[Records for processing]
↓

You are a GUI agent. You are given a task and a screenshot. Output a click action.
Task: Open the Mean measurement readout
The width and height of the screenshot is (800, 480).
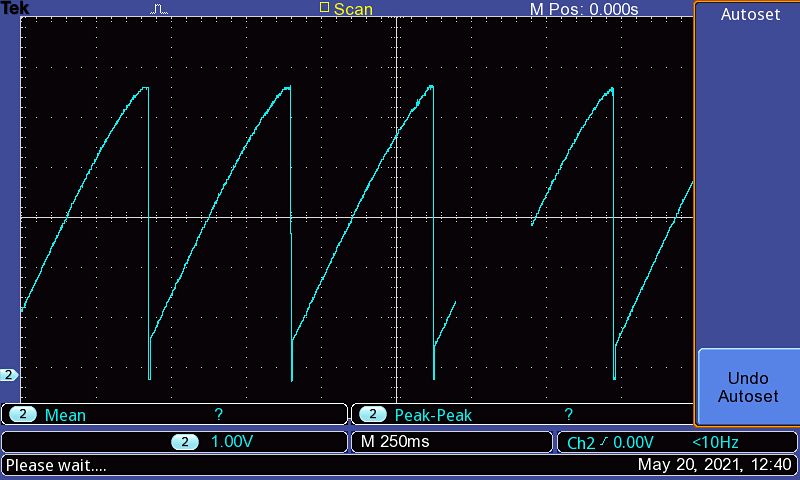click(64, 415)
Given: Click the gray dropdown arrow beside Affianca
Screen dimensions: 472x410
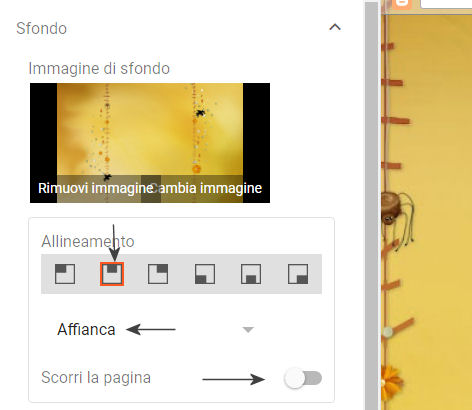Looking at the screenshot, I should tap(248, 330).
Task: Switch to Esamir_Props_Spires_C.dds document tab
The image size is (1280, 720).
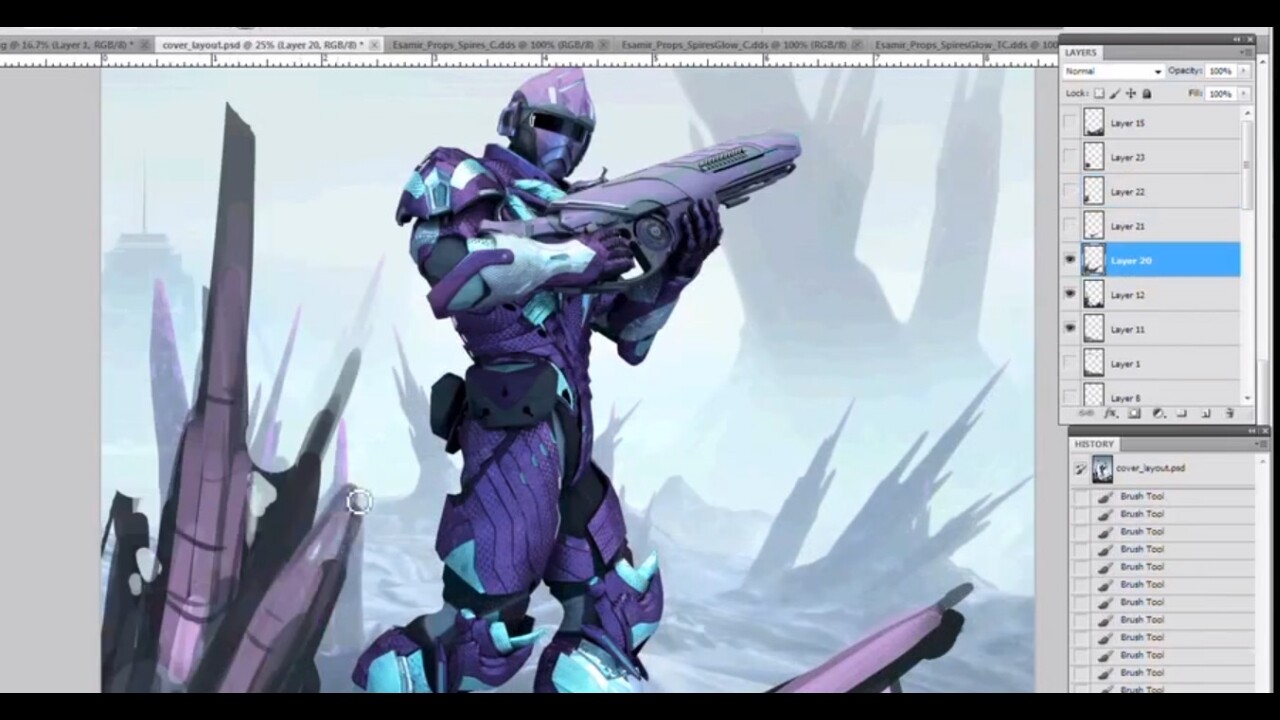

↑
↓

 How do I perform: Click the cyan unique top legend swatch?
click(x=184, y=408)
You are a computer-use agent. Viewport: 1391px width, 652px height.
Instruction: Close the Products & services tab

↑
↓

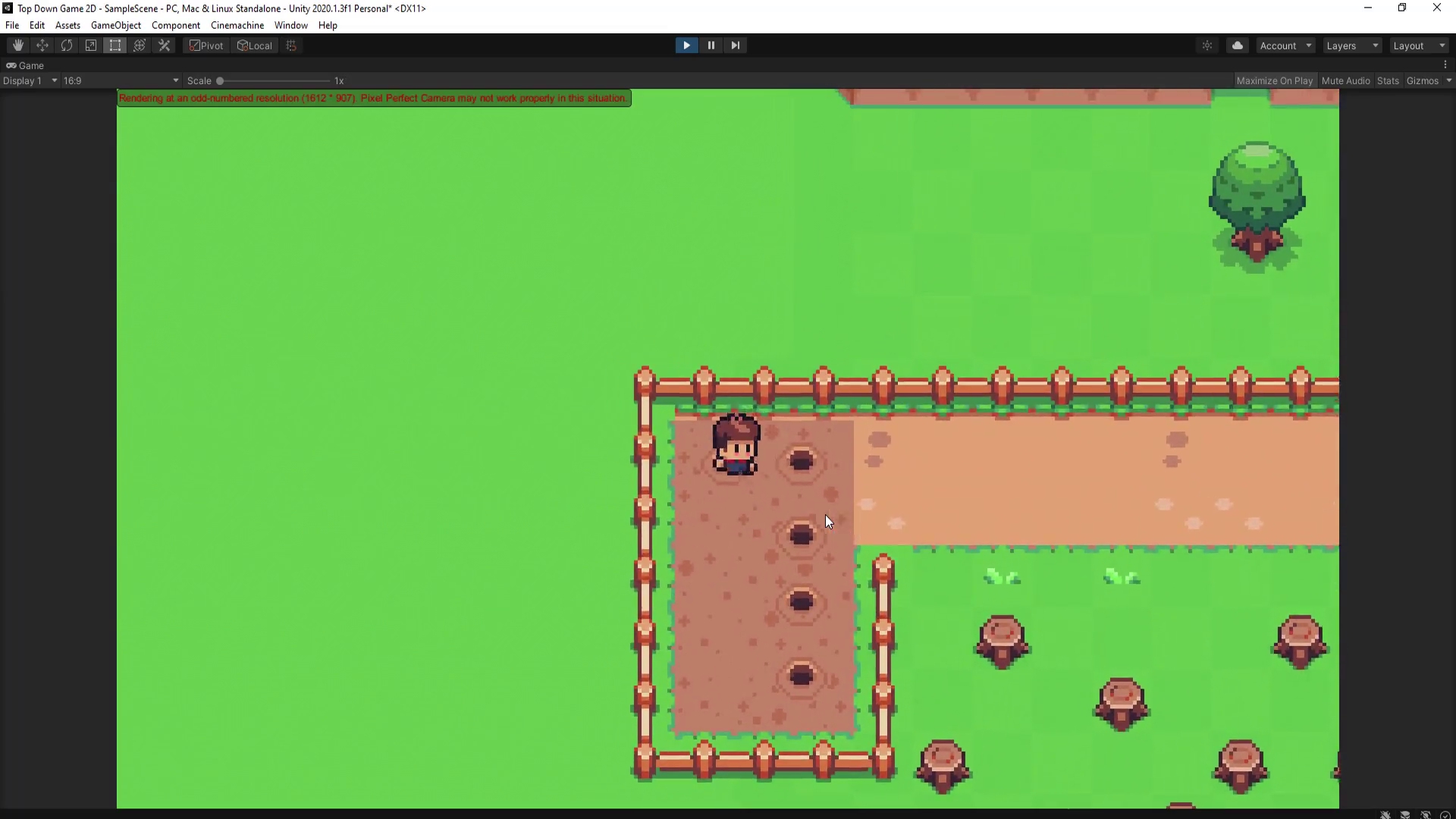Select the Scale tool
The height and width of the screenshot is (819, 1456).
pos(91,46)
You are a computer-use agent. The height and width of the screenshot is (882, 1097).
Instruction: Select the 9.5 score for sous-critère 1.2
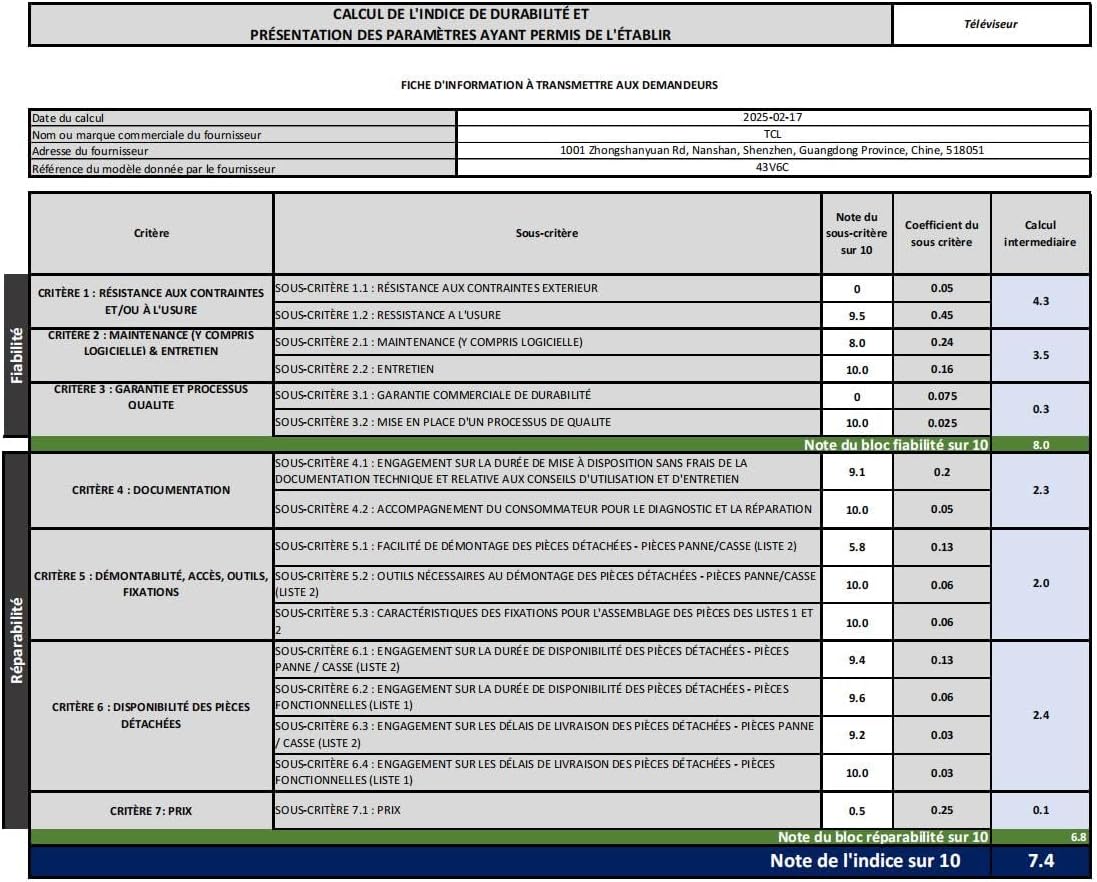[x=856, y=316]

↑

[Exercise description] Copy the records starting at the line that contains "You are a GUI" and ending at the line that contains "The image size is (1280, 720).", swapping "dropdown arrow" for "expand arrow" and leaving everything else unchanged. Leave the pictures out.

[Correct result]
You are a GUI agent. You are given a task and a screenshot. Output a click action.
Task: Open the Mean measurement readout
The width and height of the screenshot is (800, 480).
click(64, 415)
Given: Click the gray expand arrow beside Affianca
Screen dimensions: 472x410
Looking at the screenshot, I should tap(248, 330).
Task: Switch to Esamir_Props_Spires_C.dds document tab
The image size is (1280, 720).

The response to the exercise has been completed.